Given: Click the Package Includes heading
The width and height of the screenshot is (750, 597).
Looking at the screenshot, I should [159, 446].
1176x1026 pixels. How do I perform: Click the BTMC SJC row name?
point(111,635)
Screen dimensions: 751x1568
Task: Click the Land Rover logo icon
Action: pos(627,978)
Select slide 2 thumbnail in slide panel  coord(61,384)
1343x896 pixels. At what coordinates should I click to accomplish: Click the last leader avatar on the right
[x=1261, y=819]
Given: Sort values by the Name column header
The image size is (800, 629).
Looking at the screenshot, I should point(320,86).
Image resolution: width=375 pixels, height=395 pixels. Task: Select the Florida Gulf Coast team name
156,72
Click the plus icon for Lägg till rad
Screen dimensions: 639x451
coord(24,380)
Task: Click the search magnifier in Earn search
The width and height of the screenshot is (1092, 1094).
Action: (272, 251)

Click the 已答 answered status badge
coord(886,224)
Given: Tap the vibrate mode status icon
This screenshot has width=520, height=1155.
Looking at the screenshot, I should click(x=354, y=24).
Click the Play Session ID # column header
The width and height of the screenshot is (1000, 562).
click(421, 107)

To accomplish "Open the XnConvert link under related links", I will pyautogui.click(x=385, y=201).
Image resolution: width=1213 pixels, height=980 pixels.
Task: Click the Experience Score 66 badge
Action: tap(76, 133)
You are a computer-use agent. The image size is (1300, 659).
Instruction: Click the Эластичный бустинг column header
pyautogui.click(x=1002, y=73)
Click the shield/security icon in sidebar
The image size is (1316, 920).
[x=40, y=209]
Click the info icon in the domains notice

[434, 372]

——————

ABOUT THIS EXERCISE>
The expected answer is the complete material, restated exactly.

WRITTEN ANSWER>
Given: Click the Package Includes heading
The width and height of the screenshot is (750, 597).
Looking at the screenshot, I should [159, 446].
1176x1026 pixels. How do I perform: Click the BTMC SJC row name?
point(111,635)
Screen dimensions: 751x1568
Task: Click the Land Rover logo icon
Action: pos(627,978)
Select slide 2 thumbnail in slide panel  coord(61,384)
1343x896 pixels. At what coordinates should I click to accomplish: Click the last leader avatar on the right
[x=1261, y=819]
Given: Sort values by the Name column header
The image size is (800, 629).
Looking at the screenshot, I should point(320,86).
Image resolution: width=375 pixels, height=395 pixels. Task: Select the Florida Gulf Coast team name
156,72
Click the plus icon for Lägg till rad
Screen dimensions: 639x451
coord(24,380)
Task: Click the search magnifier in Earn search
The width and height of the screenshot is (1092, 1094).
Action: (272, 251)

Click the 已答 answered status badge
coord(886,224)
Given: Tap the vibrate mode status icon
This screenshot has width=520, height=1155.
Looking at the screenshot, I should click(x=354, y=24).
Click the Play Session ID # column header
The width and height of the screenshot is (1000, 562).
click(421, 107)

To accomplish "Open the XnConvert link under related links", I will pyautogui.click(x=385, y=201).
Image resolution: width=1213 pixels, height=980 pixels.
Task: Click the Experience Score 66 badge
Action: tap(76, 133)
You are a computer-use agent. The image size is (1300, 659).
Instruction: Click the Эластичный бустинг column header
pyautogui.click(x=1002, y=73)
Click the shield/security icon in sidebar
The image size is (1316, 920).
[x=40, y=209]
Click the info icon in the domains notice

[434, 372]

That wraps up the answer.